The Rimini Meeting began with the message from Benedict XVI, sent to the Bishop of Rimini. Here are extracts from the text.

The theme chosen for the 2011 Meeting: “And Existence Becomes an Immense Certainty” gives rise to various and profound questions: What is existence? What is certainty? And especially: what is the foundation of certainty without which the human being cannot live? ...
Let us start with the Latin etymology of the term “existence”: ex esistere, which will take us straight to the essential. Heidegger highlighted the dynamic character of human life, interpreting it as “not enduring.” However ex esistere evokes two other meanings, even more descriptive of the human experience of living and which, in a certain sense, are at the root of the same dynamism that Heidegger analyzed. The particle ex makes us think of a provenance and, at the same time, of detachment. Hence, existence would be “being, having come from,” and at the same time, “moving beyond,” almost “transcending,” which defines “being” itself in a permanent way. Here the most original level of human life is tangible: its creatural essence, its being, structurally dependent on a beginning, its existence desired by someone for whom, almost unconsciously, it yearns.
The late Msgr. Luigi Giussani, who, with his fruitful charism, founded the Rimini event, insisted on various occasions on this fundamental dimension of the human being. And rightly, for the certainty with which human beings face life stems precisely from their awareness of it. The recognition of their origins and the “closeness” of these very origins in all the stages of life are the prerequisites for the authentic development of the human personality, for a positive gaze to the future, and for a fruitful impact on history.

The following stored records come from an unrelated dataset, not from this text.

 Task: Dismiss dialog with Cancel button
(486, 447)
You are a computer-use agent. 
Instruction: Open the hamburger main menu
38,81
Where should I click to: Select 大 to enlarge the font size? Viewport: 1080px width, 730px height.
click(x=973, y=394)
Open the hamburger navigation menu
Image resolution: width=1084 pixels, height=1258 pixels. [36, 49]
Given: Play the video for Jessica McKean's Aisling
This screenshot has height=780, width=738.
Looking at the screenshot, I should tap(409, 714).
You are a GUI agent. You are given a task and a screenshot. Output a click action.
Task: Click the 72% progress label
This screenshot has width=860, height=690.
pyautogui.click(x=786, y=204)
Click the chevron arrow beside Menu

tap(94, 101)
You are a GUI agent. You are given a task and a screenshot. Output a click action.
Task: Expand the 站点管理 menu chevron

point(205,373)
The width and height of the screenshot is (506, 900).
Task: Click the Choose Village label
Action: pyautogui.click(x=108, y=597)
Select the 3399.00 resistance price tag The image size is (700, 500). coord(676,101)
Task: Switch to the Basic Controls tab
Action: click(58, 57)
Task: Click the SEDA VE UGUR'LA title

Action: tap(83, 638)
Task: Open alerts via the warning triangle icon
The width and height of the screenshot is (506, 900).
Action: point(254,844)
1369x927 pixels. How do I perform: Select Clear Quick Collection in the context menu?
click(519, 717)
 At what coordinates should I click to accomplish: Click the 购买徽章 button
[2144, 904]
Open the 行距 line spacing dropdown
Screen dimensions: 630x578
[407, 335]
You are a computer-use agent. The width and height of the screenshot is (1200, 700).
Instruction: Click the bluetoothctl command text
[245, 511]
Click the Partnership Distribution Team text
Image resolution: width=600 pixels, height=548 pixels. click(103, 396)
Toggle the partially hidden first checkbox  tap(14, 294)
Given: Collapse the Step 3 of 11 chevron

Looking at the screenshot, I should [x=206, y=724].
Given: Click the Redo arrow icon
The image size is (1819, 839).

This is anthropologically ascertainable in daily experience: a child is all the more certain and sure of himself the more he experiences the closeness of his parents. However, precisely by keeping the example of the child, we understand that the mere recognition of one’s origins and, consequently of one’s own structural dependence does not suffice. On the contrary, it might appear–as history has amply shown–as a burden of which to rid oneself.
What makes a child “strong” is the certainty of his parents’ love. It is thus necessary to enter into the love of those who wanted us to be able to experience the positiveness of existence. ... Man cannot live without being certain of his destiny. “Only when the future is certain as a positive reality does it become possible to live the present as well” (Benedict XVI, Encyclical Spe Salvi, no. 2). However on what certainty can man reasonably found his own life? What, ultimately, is the hope that does not disappoint? With the coming of Christ the promise that nourished the hope of the People of Israel reaches fulfillment and acquires a personal face. In Jesus Christ man’s destiny was plucked once and for all from the nebulosity in which it had been immersed. ...
The risen Christ, present in His Church, in the sacraments and with His Spirit, is the ultimate and definitive foundation of existence, the certainty of our hope. He is the eschaton already present, the one who makes existence itself a positive event, a history of salvation in which every circumstance reveals its true meaning in relation to eternity. If this awareness is missing, it is easy to fall into the risks of actualism, into emotional sensationalism in which everything is reduced to a phenomenon, or to desperation in which every circumstance seems senseless. Then, existence becomes a frantic search for events, for transient novelties which, in the end, prove disappointing. Only the certainty that is born from faith enables human beings to live the present intensely and, at the same time, to transcend it, seeing in it the reflections of eternity whose time is ordained. Only the recognized presence of Christ, the source of life and the destiny of human beings, can reawaken within us the longing for Heaven and thus the ability to project ourselves with trust, without fear, and without false illusions to the future.
Today, especially, we Christians are called to account for the hope that is in us, to witness in the world to that “beyond,” without which everything remains incomprehensible. However, to do this it is necessary to be “reborn,” as Jesus told Nicodemus, to let ourselves be regenerated by the sacraments and by prayer, to rediscover in them the matrix of every kind of authentic certainty. The Church, making present in time the mystery of God’s eternity, is the vehicle of this certainty. In the ecclesial community, the pro-existence of the Son of God reaches us: the eternal life, to which the whole of life is destined, becomes in it something we can experience already, at this moment.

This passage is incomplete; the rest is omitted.